We first went to Churchill in Manitoba, Canada, to see its famous polar bears, whose lives were being threatened by the vagaries of a civilization, in 2004. We went to touch the space of their frontier, because we knew that their continued presence on earth represents a critical buoy to our future.
Our carbon emissions are threatening the very life raft of their existence.
It was in 2008 that my wife, Marie Wilkinson, and I brought our son Lysander to witness the great white monarch of the north ambling across the icy stark expanses of the Norwegian archipelago of Svalbard. Lysander saw the ice bear as a marvel of power and beauty. His fascination and awe for this remarkable predator, the world’s largest, was boundless.
Humanity’s mind was partly forged by its ability to withstand the snows and the extremes of Hyperborea and Thule, the mythic kingdoms of the Arctic north.
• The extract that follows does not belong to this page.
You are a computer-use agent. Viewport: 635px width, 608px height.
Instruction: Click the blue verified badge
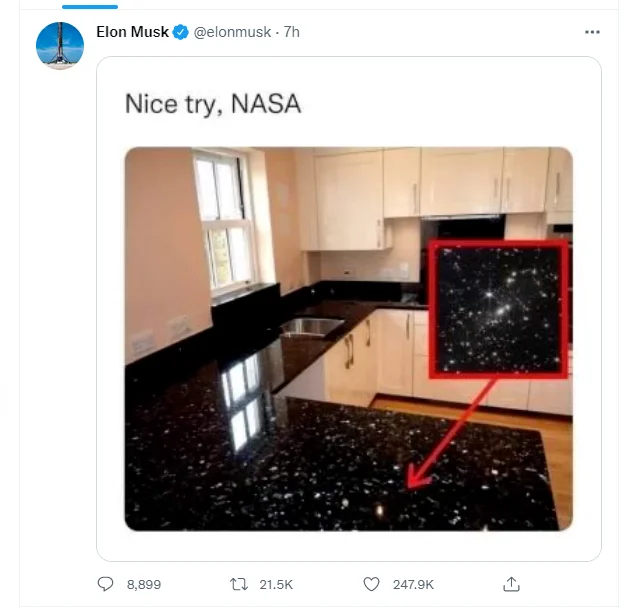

There in classical mythology, as Boreas, god of the north wind, breathes, the future of the planet is being played out.
We went to see the polar bear because in its stride an icon of the planet strives to hold onto the last vestiges of its world. As the icebergs and glaciers disappear, increasingly they are mirages on an overheated planet.
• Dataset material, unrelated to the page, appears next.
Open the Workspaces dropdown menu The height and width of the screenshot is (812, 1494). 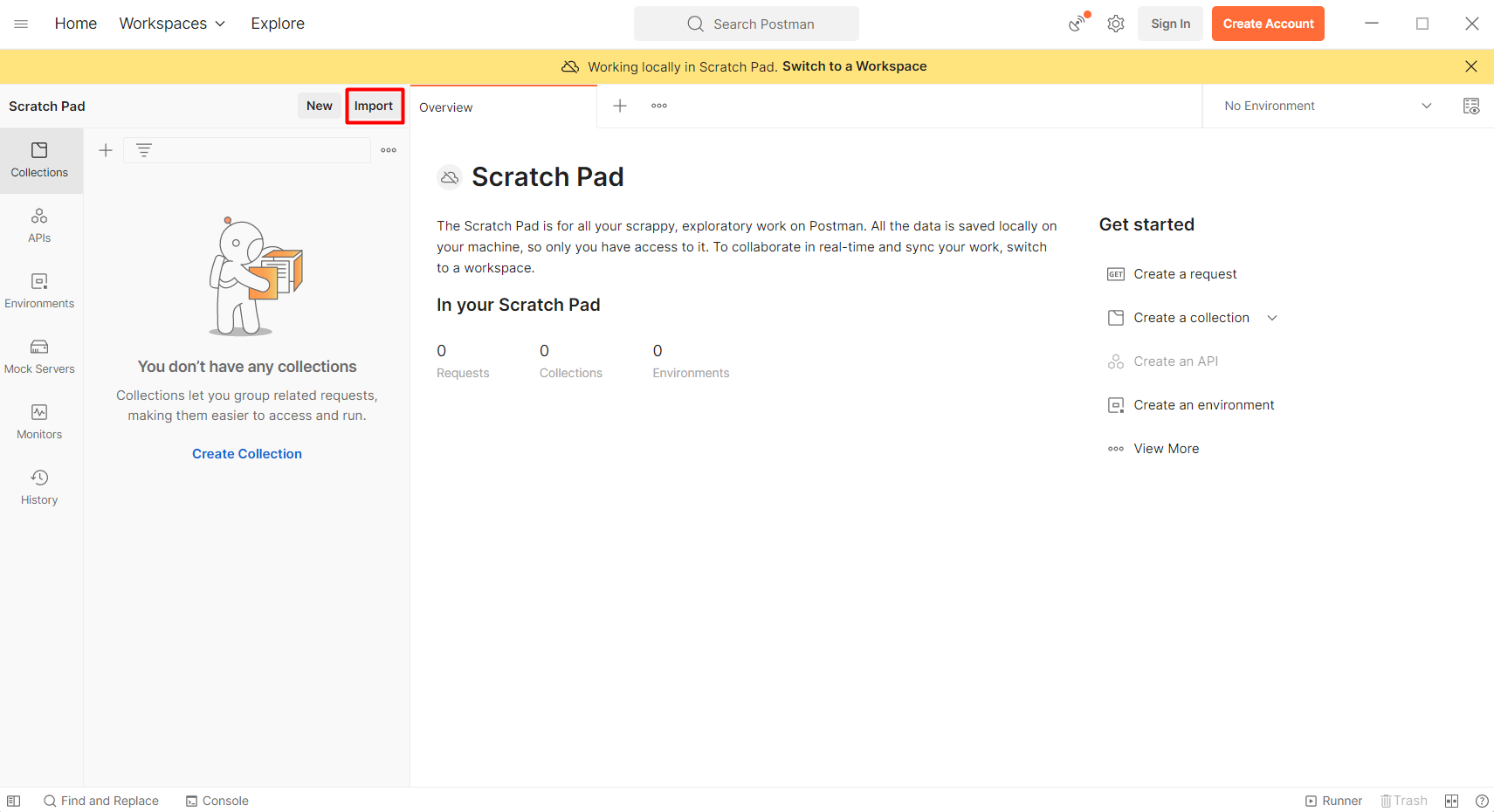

In the last few weeks, reports have come out that the polar bears might not be able to survive on land. Their normal diet of seal and other mammals has been disrupted beyond recognition in the last few years. That they might not be able to thrive on geese eggs should come as no surprise to any of us. Why it should matter ought to provoke serious soul searching in every one on earth. As the summer ice recedes at the top of the world, an iconic species could be consigned to a footnote in the historical memory of the world. In the April issue of Harper’s Gretel Ehrlich, a native Greenlander said: “Instead of nine months of good ice, there are only two or three. Where the ice in spring was once routinely six to ten feet thick, in 2004 the thickness was only seven inches even when the temperature was minus 30 degrees Fahrenheit.”
Gretel Ehrlich also interviewed a hunter from the same area: “It is breaking up from beneath … because of the wind and stormy waters. We never had that before. It was always clear skies, cold weather, calm seas. We see the ice not wanting to come back. If the ice goes, it will be a disaster. Without ice we are nothing.”
Without ice we are all indeed nothing. The albedo effect, the reflectivity the ice provides, there at the top of the world, is indispensable for the heat regulation of the globe. Water reflects 2 to 10 percent of solar radiation. The rest is absorbed by the ocean while snow and ice reflect 30 to 40 percent of solar radiation. Without that crucial surface layer of ice, the planet overheats and trapped methane hydrates, many times more potent than carbon dioxide are released into the atmosphere.
The Inuit predicted this decades ago. Native Greenlanders generations ago also exclaimed that there would be people “who change nature.” The Inuit also knew that the polar bear was at the top of the food chain and that we were merely one of its many inhabitants. Mariano Aupilardjuk, who grew up at a time when shamans acted as intermediaries between the natural and spiritual world, said, “We were forbidden to disrespect animals, so we avoided it at all costs. There were many strict rules to be followed, and they were different for each animal. Polar bears have souls. They are very wise.”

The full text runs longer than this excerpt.